After pointing out that Cuba has been the victim of numerous acts of terrorism promoted by the United States, he added that the economic, commercial and financial blockade imposed by Washington on the Cuban people “has a criminal and genocidal nature.”
González Llort, who is the president of the Cuban Institute of Friendship with the Peoples (ICAP), spoke at an event commemorating the mid-air explosion of a Cubana de Aviación aircraft 47 years ago off the coast of Barbados, where 57 Cubans, 11 Guyanese and four Koreans were killed.
He stressed that the so-called Barbados crime was added to a long list of terrorist acts against Cuba, promoted, financed and sustained over time from the United States “by those who seek to perpetuate the escalation of hatred against the Cuban Revolution.”

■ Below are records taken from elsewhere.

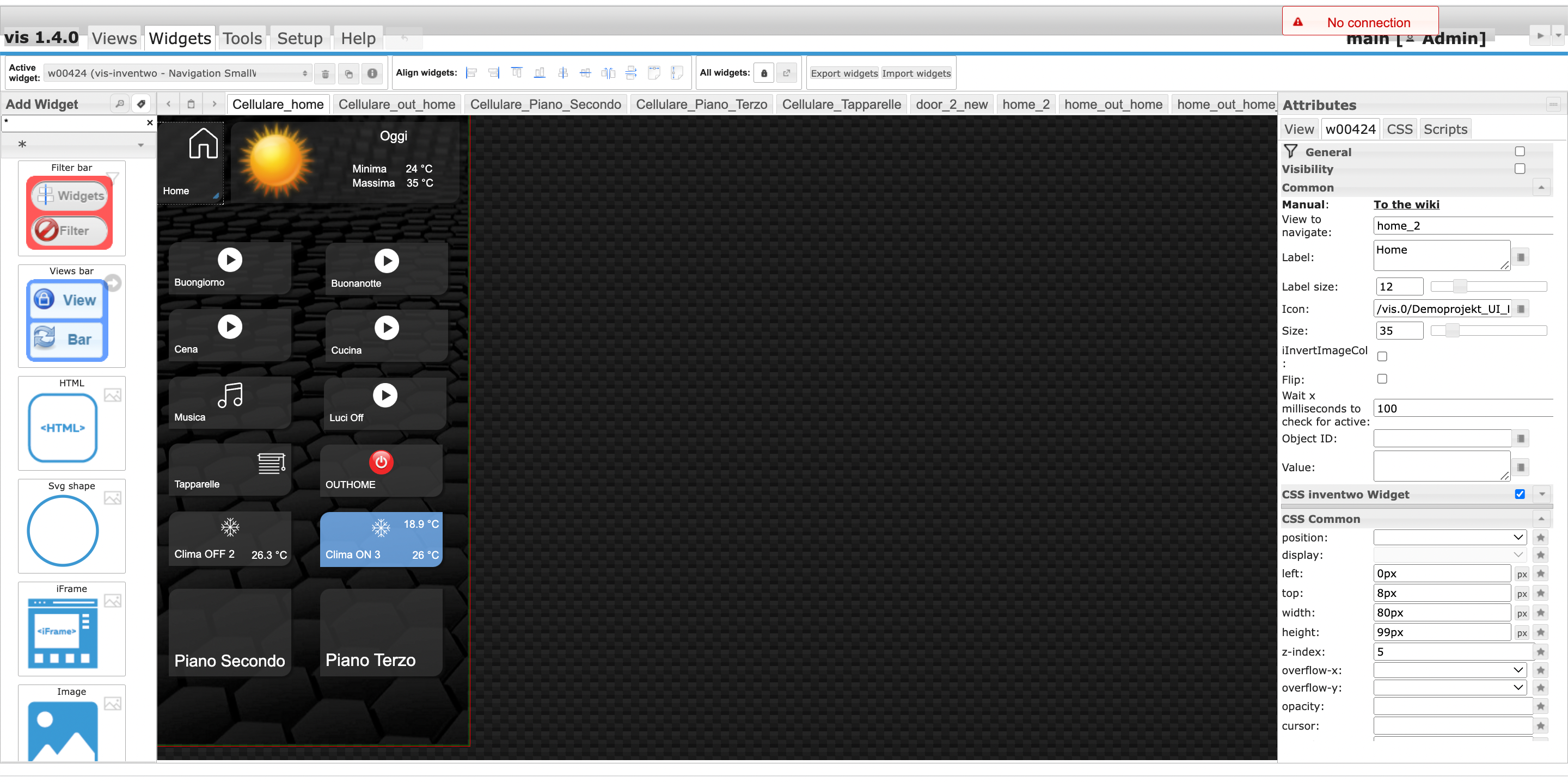Screen dimensions: 1568x783
Task: Distribute widgets with equal horizontal spacing
Action: point(608,73)

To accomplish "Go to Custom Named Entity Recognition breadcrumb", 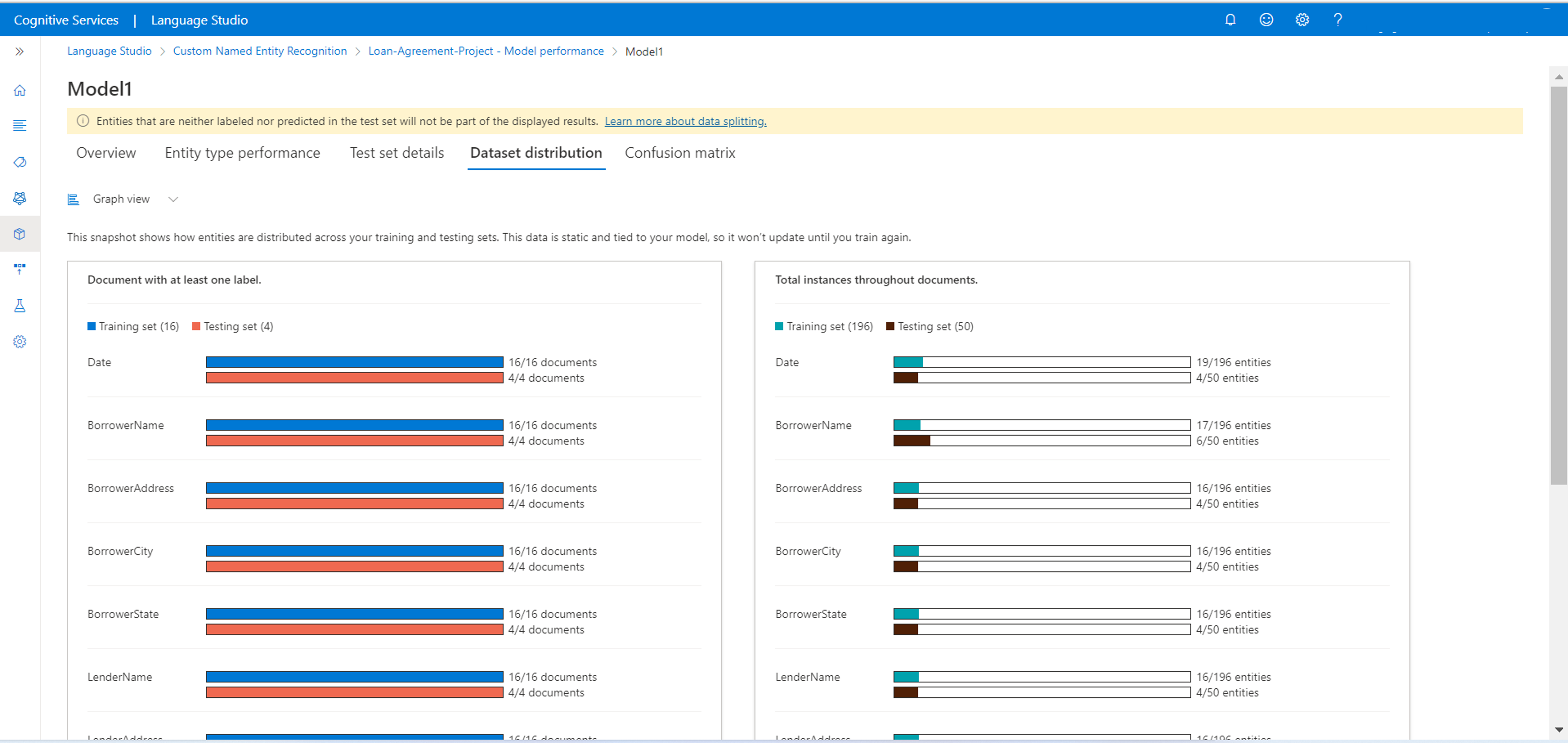I will pyautogui.click(x=259, y=51).
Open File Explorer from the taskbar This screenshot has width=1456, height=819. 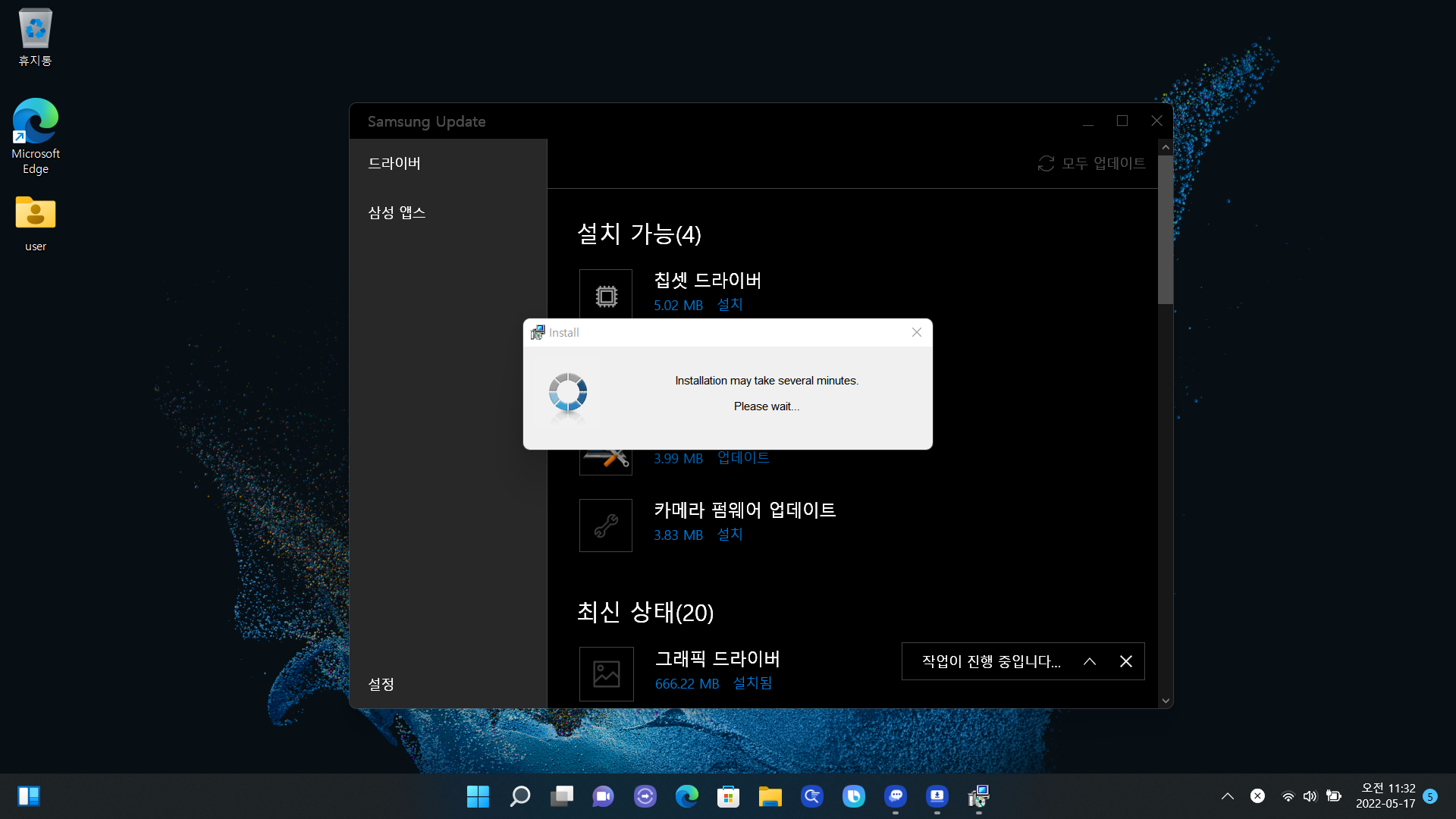(x=770, y=796)
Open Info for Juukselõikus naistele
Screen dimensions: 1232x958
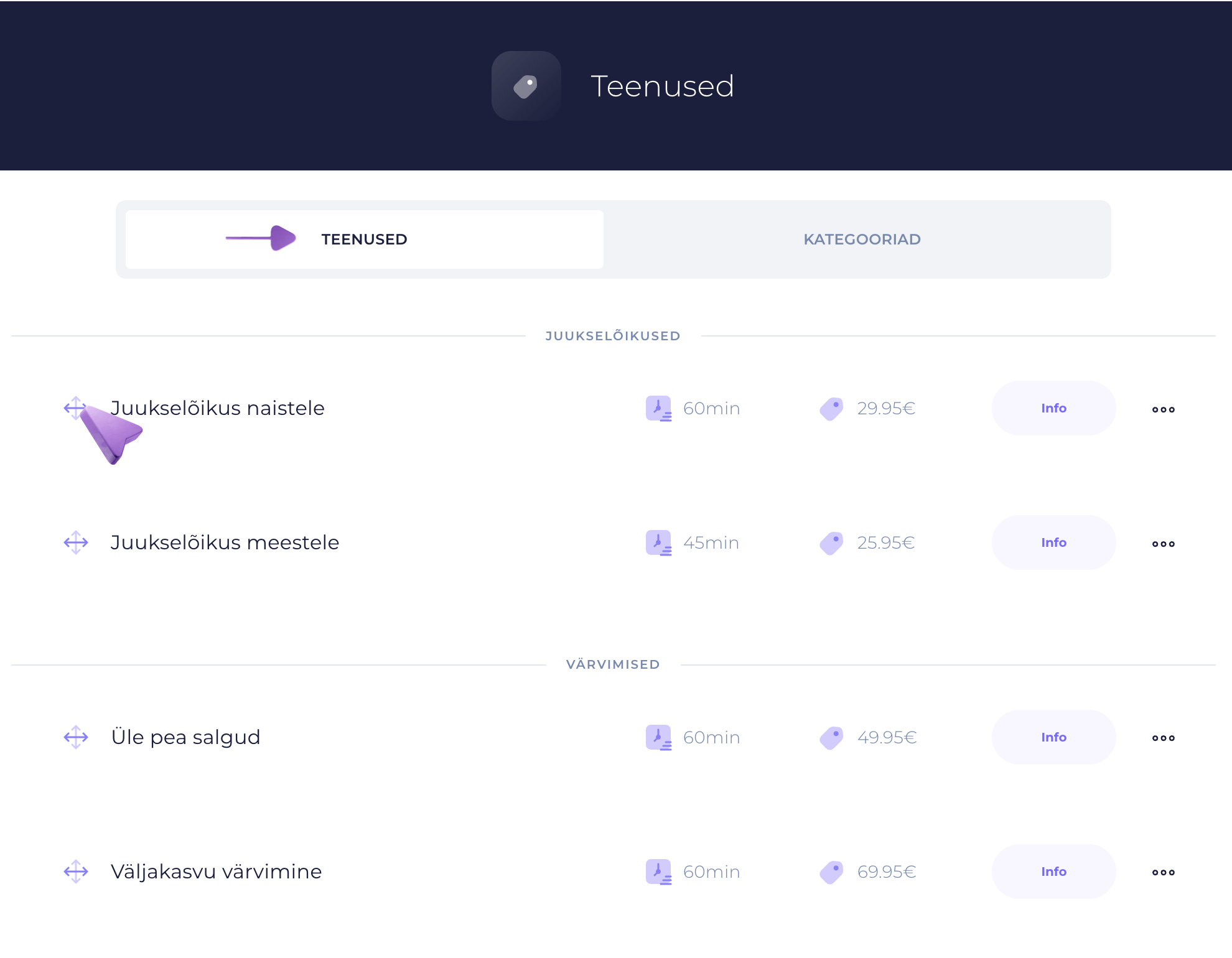(1053, 408)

The event, organized by the Guyanese Embassy in Havana, was attended by several Caribbean diplomats, who listened to a message from former Guyanese President Donald Ramotar, who said that “much of the thinking, organization and participants of that brutal terrorist act is still a secret of the CIA in Washington.”
He recalled that hatred against Cuba dates back to the Triumph of the Revolution in 1959. “They did everything to destroy the Revolution: economic sabotage, political slander and covert military adventures,” Ramotar stressed.